[[ MATERIAL TO PROCESS open ]]

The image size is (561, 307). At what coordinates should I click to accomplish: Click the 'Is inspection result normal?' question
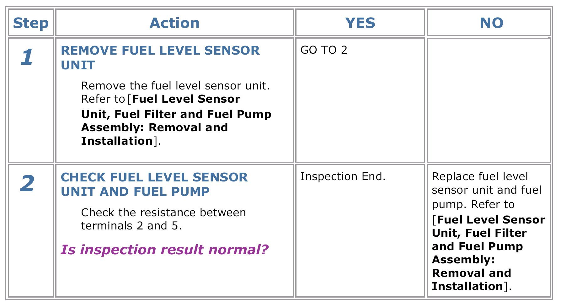pos(164,250)
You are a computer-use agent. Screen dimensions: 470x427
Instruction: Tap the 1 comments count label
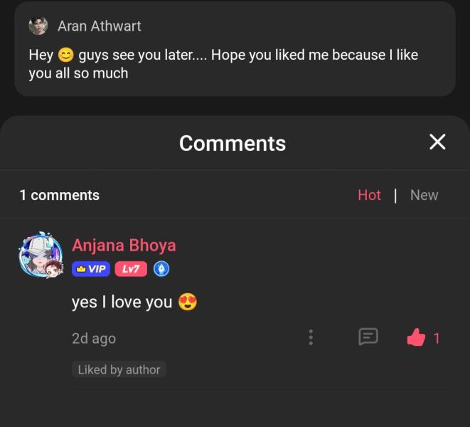(59, 195)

[[ MATERIAL TO PROCESS closed ]]

* ACTION ITEM:
Only the words belong in your copy: restate the data above exactly and leave the images out.

* WRITTEN RESPONSE:
The image size is (561, 307). At what coordinates should I click to accomplish: Click the 'Is inspection result normal?' question
pos(164,250)
You are a computer-use agent. Screen dimensions: 470x427
Instruction: Tap the 1 comments count label
(59, 195)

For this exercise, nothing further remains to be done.